Page excerpt Block Start
Gerry Ritz Conservative Battlefords—Lloydminster, SK

Thank you, Mr. Chair. It's a very interesting discussion.

Dr. Eaton, I'm glad you made it. You brought some new points to the table. I have to disagree with most of them, but I think it's government's role to set the stage and then it's up to industry and the people to decide whether or not they're going to take a position on that stage.

Trade agreements are are all about stability and predictability, setting the rules. We see Sweden starting to make some noise about lobster that is outside of anything scientific. With an agreement, you would actually have a venue to go back to them and say they couldn't do that under what had been agreed.

That's the value of these agreements. There's a lot of talk about how we quantify the value of various things, and Ms. Ramsey comes forward with some numbers that really don't show the whole picture. It's up to industry to decide, and we're talking about a phase-in period within that, when we don't really have access yet. At the end of the day, there's a lot more than $4 billion to be gained, and there's an immediate $5 billion to be lost if we don't get into this.
Page excerpt Block End
Data to examine Block Start
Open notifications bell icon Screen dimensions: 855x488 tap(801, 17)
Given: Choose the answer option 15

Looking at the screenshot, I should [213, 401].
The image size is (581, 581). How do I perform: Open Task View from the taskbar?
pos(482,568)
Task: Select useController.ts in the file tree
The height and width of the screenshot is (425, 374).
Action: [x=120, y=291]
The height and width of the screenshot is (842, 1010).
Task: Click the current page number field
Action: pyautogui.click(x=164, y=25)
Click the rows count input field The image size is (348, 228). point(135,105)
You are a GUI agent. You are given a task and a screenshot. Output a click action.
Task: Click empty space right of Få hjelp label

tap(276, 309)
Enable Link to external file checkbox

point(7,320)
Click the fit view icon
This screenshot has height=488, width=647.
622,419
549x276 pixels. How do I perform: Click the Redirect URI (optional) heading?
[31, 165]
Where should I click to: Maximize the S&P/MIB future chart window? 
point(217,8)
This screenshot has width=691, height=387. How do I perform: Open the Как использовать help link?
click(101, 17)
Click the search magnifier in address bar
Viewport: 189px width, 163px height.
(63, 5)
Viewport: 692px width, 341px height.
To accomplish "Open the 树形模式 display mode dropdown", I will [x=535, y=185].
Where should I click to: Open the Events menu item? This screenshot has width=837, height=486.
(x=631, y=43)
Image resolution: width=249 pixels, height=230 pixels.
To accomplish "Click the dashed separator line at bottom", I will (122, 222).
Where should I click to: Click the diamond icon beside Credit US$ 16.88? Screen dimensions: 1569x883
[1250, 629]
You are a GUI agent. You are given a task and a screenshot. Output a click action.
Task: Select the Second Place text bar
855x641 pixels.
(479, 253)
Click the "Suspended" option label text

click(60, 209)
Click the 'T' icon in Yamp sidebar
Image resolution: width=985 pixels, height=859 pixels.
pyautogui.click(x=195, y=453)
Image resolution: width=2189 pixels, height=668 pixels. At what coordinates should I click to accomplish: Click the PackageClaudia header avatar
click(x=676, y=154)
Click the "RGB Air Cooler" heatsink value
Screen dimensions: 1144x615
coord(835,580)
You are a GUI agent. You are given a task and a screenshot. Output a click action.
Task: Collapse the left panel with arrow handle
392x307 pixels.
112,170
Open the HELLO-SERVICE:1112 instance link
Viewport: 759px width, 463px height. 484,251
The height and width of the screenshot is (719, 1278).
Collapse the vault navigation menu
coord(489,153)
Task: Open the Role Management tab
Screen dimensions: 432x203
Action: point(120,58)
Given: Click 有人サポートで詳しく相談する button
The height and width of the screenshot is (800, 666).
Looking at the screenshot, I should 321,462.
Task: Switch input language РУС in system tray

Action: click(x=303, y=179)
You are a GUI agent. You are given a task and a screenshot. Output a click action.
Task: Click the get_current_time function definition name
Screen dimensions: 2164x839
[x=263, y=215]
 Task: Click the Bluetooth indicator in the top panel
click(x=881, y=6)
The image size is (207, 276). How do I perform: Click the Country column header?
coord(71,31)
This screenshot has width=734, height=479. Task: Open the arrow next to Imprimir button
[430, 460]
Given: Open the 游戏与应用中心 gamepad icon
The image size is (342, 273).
Data to examine Block End
→ Task set:
1. In the trade agreement remarks, which country does the speaker say is making noise about lobster?
2. Carry the trade agreement remarks forward from their last sentence.
The data plays no part in this work.

→ Answers:
1. Sweden.

2.
On the ISDS side, we have a mature court system here. We have the rule of law, unlike a lot of countries that Mr. Burke is dealing with. ISDS would actually protect you as you move into Malaysia, Vietnam, and other countries, so it's not a one-sided thing.

I also have some concerns when you talk about the end of growth, when I see growing middle classes in China and India, which are each at least 15 to 20 times the population of Canada. If we don't have access to those markets, certainly it is the end of growth.

China and India are not in the TPP, but it keeps them honest when we have other parties that move into those markets. We can't begin to live in the domestic model. One in five jobs in this country depends on trade, so right away, you'd have 20% of our work force out of work if we didn't continue with trade.

Mr. Poschmann, I know this is your area of expertise as an economist, so I'd like your viewpoint. If we don't do this, if we continue down the road that Dr. Eaton has laid out, how quickly would we see Armageddon here in Canada?

10:10 a.m.

President and Chief Executive Officer, Atlantic Provinces Economic Council

Finn Poschmann

If I may, I will address ISDS first.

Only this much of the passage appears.